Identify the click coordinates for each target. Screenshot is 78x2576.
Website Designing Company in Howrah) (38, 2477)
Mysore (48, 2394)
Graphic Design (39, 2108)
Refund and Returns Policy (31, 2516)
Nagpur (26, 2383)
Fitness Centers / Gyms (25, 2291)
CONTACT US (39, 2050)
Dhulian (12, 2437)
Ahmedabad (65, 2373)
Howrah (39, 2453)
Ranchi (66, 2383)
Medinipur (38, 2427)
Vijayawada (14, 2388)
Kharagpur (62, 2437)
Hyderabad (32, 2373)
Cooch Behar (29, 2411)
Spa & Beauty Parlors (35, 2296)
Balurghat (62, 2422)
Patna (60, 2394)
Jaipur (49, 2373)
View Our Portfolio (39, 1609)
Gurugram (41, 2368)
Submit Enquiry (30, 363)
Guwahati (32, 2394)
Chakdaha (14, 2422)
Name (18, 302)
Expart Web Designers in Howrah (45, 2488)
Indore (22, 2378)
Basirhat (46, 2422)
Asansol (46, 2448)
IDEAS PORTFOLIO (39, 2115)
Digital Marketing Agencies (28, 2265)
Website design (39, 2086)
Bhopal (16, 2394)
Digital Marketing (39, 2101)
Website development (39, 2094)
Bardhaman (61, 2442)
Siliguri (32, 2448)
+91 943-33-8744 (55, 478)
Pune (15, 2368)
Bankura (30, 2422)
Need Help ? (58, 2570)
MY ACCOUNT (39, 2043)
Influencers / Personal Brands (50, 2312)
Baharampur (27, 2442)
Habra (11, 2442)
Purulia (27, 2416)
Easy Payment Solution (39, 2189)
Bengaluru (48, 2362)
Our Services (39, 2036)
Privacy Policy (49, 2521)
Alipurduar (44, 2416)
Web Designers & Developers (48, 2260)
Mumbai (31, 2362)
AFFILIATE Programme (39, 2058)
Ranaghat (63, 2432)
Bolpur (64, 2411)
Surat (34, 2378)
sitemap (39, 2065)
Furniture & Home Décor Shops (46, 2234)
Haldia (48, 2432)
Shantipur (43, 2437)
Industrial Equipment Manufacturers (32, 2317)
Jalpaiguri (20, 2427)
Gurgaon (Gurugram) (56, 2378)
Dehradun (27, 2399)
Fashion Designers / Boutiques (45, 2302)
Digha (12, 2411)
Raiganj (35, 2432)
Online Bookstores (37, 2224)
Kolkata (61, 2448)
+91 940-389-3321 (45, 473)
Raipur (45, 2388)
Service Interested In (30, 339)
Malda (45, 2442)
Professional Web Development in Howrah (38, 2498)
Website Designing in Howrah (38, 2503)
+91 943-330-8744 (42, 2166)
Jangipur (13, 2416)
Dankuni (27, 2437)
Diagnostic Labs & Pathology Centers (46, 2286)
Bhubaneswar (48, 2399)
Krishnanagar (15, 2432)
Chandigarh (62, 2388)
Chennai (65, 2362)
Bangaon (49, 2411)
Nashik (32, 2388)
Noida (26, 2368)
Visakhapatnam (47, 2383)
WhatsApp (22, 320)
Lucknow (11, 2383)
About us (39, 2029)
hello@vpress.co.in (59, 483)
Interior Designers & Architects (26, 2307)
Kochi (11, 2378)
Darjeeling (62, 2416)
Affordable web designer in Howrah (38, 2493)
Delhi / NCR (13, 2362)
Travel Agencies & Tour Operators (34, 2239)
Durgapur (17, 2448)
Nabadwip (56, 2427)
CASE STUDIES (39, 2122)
=====
__Work order__. The full listing, repeated exactly, is the expected answer.

__Answer to this exercise__.
Identify the click coordinates for each target. Screenshot is 78x2576.
Website Designing Company in Howrah) (38, 2477)
Mysore (48, 2394)
Graphic Design (39, 2108)
Refund and Returns Policy (31, 2516)
Nagpur (26, 2383)
Fitness Centers / Gyms (25, 2291)
CONTACT US (39, 2050)
Dhulian (12, 2437)
Ahmedabad (65, 2373)
Howrah (39, 2453)
Ranchi (66, 2383)
Medinipur (38, 2427)
Vijayawada (14, 2388)
Kharagpur (62, 2437)
Hyderabad (32, 2373)
Cooch Behar (29, 2411)
Spa & Beauty Parlors (35, 2296)
Balurghat (62, 2422)
Patna (60, 2394)
Jaipur (49, 2373)
View Our Portfolio (39, 1609)
Gurugram (41, 2368)
Submit Enquiry (30, 363)
Guwahati (32, 2394)
Chakdaha (14, 2422)
Name (18, 302)
Expart Web Designers in Howrah (45, 2488)
Indore (22, 2378)
Basirhat (46, 2422)
Asansol (46, 2448)
IDEAS PORTFOLIO (39, 2115)
Digital Marketing Agencies (28, 2265)
Website design (39, 2086)
Bhopal (16, 2394)
Digital Marketing (39, 2101)
Website development (39, 2094)
Bardhaman (61, 2442)
Siliguri (32, 2448)
+91 943-33-8744 (55, 478)
Pune (15, 2368)
Bankura (30, 2422)
Need Help ? (58, 2570)
MY ACCOUNT (39, 2043)
Influencers / Personal Brands (50, 2312)
Baharampur (27, 2442)
Habra (11, 2442)
Purulia (27, 2416)
Easy Payment Solution (39, 2189)
Bengaluru (48, 2362)
Our Services (39, 2036)
Privacy Policy (49, 2521)
Alipurduar (44, 2416)
Web Designers & Developers (48, 2260)
Mumbai (31, 2362)
AFFILIATE Programme (39, 2058)
Ranaghat (63, 2432)
Bolpur (64, 2411)
Surat (34, 2378)
sitemap (39, 2065)
Furniture & Home Décor Shops (46, 2234)
Haldia (48, 2432)
Shantipur (43, 2437)
Industrial Equipment Manufacturers (32, 2317)
Jalpaiguri (20, 2427)
Gurgaon (Gurugram) (56, 2378)
Dehradun (27, 2399)
Fashion Designers / Boutiques (45, 2302)
Digha (12, 2411)
Raiganj (35, 2432)
Online Bookstores (37, 2224)
Kolkata (61, 2448)
+91 940-389-3321 (45, 473)
Raipur (45, 2388)
Service Interested In (30, 339)
Malda (45, 2442)
Professional Web Development in Howrah (38, 2498)
Website Designing in Howrah (38, 2503)
+91 943-330-8744 (42, 2166)
Jangipur (13, 2416)
Dankuni (27, 2437)
Diagnostic Labs & Pathology Centers (46, 2286)
Bhubaneswar (48, 2399)
Krishnanagar (15, 2432)
Chandigarh (62, 2388)
Chennai (65, 2362)
Bangaon (49, 2411)
Nashik (32, 2388)
Noida (26, 2368)
Visakhapatnam (47, 2383)
WhatsApp (22, 320)
Lucknow (11, 2383)
About us (39, 2029)
hello@vpress.co.in (59, 483)
Interior Designers & Architects (26, 2307)
Kochi (11, 2378)
Darjeeling (62, 2416)
Affordable web designer in Howrah (38, 2493)
Delhi / NCR (13, 2362)
Travel Agencies & Tour Operators (34, 2239)
Durgapur (17, 2448)
Nabadwip (56, 2427)
CASE STUDIES (39, 2122)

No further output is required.